## Prompt
Since pictures are not wanted, repeat only the text of the records, word for word.

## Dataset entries
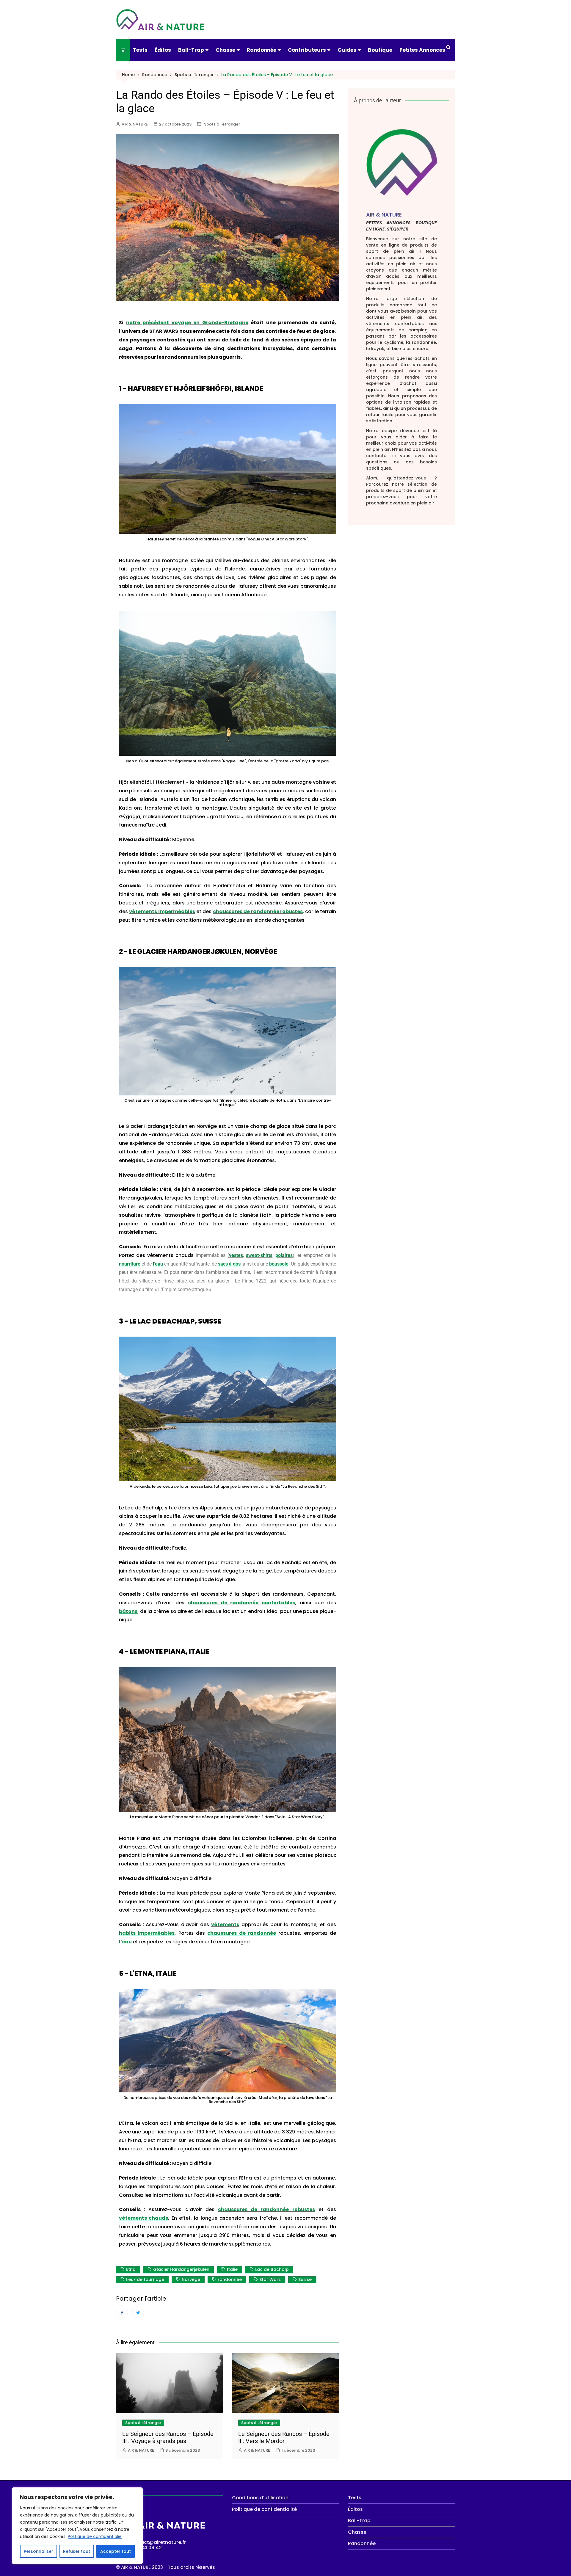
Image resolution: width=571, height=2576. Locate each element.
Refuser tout (76, 2551)
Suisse (305, 2279)
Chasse (225, 50)
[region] (77, 2525)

## Expected answer
Image resolution: width=571, height=2576. Locate each element.
Refuser tout (76, 2551)
Suisse (305, 2279)
Chasse (225, 50)
[region] (77, 2525)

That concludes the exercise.